• _Exercise description_
Repeat nothing but the lines below running from the one containing "Spa med jobbet (92, 2239)" to the one containing "О нас (317, 29)". Keep both end lines.

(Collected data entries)

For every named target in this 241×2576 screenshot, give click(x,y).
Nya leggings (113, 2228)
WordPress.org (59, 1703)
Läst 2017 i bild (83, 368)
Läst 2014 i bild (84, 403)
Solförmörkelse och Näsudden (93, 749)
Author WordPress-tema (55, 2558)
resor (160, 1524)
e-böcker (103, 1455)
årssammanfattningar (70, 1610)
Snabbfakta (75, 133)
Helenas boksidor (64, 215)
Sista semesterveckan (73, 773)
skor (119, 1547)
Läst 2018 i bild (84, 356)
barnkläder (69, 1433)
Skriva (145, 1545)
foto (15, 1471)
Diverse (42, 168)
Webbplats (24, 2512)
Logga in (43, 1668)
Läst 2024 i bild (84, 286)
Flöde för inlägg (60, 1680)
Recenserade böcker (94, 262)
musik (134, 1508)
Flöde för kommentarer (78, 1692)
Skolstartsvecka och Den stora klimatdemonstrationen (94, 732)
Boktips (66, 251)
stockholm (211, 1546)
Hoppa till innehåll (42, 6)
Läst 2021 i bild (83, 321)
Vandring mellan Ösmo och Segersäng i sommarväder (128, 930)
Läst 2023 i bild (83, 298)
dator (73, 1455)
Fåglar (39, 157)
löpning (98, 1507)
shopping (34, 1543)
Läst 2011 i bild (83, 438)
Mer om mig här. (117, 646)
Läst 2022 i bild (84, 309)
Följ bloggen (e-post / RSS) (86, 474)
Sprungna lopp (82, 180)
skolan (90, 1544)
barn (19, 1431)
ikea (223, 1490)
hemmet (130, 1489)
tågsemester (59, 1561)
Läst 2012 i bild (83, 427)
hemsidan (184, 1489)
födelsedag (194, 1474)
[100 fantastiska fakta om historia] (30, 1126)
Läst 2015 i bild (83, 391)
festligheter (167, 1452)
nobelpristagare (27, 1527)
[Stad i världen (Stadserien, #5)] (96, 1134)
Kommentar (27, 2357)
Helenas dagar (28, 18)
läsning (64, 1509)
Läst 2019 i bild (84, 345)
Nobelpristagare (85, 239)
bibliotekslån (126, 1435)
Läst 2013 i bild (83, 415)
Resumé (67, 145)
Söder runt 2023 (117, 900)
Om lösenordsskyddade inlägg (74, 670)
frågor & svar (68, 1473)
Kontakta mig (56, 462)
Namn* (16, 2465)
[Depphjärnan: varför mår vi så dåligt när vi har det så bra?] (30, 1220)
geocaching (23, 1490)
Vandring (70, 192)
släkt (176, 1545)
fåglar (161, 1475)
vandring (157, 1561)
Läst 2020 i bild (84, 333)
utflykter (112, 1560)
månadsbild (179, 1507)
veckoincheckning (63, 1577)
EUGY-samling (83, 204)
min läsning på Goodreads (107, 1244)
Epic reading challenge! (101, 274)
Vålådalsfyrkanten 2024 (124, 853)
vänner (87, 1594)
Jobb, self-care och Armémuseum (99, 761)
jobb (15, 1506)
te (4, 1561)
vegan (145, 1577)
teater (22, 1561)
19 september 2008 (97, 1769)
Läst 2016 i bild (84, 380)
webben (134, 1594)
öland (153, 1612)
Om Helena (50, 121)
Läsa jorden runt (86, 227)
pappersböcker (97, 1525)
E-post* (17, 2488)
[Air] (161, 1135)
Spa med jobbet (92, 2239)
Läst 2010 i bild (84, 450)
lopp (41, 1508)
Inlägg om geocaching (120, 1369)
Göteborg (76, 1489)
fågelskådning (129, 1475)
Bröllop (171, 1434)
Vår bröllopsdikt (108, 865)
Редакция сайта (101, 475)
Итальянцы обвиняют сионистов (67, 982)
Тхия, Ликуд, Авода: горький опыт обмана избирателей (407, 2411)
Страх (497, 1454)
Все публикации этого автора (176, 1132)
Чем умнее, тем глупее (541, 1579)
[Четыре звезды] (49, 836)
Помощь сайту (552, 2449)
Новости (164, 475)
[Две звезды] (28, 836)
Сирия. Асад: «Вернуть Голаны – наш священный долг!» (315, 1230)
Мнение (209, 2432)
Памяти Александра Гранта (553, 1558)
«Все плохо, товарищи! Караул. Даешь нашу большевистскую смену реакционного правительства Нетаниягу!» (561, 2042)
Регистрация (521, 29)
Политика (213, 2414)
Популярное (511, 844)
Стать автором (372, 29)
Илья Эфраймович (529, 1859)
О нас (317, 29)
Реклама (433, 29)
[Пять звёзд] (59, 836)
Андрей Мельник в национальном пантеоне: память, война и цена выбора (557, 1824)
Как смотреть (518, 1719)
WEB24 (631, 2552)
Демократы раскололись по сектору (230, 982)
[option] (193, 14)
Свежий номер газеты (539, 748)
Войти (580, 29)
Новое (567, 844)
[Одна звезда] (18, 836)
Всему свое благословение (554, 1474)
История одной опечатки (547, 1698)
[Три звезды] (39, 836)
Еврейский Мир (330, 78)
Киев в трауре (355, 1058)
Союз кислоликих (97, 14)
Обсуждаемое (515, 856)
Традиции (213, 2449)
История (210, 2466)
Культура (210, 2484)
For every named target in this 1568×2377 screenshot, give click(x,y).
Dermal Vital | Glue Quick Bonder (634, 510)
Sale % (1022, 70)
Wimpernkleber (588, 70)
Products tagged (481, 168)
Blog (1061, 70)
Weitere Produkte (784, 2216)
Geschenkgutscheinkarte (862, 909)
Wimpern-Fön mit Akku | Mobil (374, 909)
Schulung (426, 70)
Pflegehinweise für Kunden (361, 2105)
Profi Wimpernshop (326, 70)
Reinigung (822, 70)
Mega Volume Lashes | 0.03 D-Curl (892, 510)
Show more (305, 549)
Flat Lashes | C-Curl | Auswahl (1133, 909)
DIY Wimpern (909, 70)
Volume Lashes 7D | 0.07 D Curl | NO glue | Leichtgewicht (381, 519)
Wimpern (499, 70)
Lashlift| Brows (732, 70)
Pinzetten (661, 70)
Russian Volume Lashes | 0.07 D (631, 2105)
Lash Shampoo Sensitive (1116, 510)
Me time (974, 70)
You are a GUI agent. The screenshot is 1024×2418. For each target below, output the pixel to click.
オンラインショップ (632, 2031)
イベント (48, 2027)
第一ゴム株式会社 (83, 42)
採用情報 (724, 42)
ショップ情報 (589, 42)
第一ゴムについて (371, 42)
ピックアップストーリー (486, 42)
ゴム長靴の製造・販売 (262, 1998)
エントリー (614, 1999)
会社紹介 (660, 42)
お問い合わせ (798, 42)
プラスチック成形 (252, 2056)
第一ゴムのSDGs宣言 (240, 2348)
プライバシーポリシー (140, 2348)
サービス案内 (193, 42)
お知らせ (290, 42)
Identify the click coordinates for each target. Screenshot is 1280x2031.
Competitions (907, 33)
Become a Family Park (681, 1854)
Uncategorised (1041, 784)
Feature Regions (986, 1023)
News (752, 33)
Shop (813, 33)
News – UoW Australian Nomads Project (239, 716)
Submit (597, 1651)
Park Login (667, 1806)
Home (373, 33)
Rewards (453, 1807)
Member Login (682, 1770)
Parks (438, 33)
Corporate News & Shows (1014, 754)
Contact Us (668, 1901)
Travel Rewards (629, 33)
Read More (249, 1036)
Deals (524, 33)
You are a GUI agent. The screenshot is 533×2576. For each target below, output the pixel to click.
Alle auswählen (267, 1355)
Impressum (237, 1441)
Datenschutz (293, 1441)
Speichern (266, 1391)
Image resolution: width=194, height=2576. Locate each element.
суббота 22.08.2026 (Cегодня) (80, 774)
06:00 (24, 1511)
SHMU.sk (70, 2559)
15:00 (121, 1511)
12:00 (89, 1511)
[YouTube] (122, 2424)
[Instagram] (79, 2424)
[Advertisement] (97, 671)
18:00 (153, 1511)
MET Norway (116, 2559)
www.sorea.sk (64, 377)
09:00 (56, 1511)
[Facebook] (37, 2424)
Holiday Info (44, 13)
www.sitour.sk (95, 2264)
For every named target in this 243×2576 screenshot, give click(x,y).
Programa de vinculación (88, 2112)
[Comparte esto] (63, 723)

• _Written reply_
Spa med jobbet (92, 2239)
Läst 2010 i bild (84, 450)
lopp (41, 1508)
Inlägg om geocaching (120, 1369)
Göteborg (76, 1489)
fågelskådning (129, 1475)
Bröllop (171, 1434)
Vår bröllopsdikt (108, 865)
Редакция сайта (101, 475)
Итальянцы обвиняют сионистов (67, 982)
Тхия, Ликуд, Авода: горький опыт обмана избирателей (407, 2411)
Страх (497, 1454)
Все публикации этого автора (176, 1132)
Чем умнее, тем глупее (541, 1579)
[Четыре звезды] (49, 836)
Помощь сайту (552, 2449)
Новости (164, 475)
[Две звезды] (28, 836)
Сирия. Асад: «Вернуть Голаны – наш священный долг!» (315, 1230)
Мнение (209, 2432)
Памяти Александра Гранта (553, 1558)
«Все плохо, товарищи! Караул. Даешь нашу большевистскую смену реакционного правительства Нетаниягу!» (561, 2042)
Регистрация (521, 29)
Политика (213, 2414)
Популярное (511, 844)
Стать автором (372, 29)
Илья Эфраймович (529, 1859)
О нас (317, 29)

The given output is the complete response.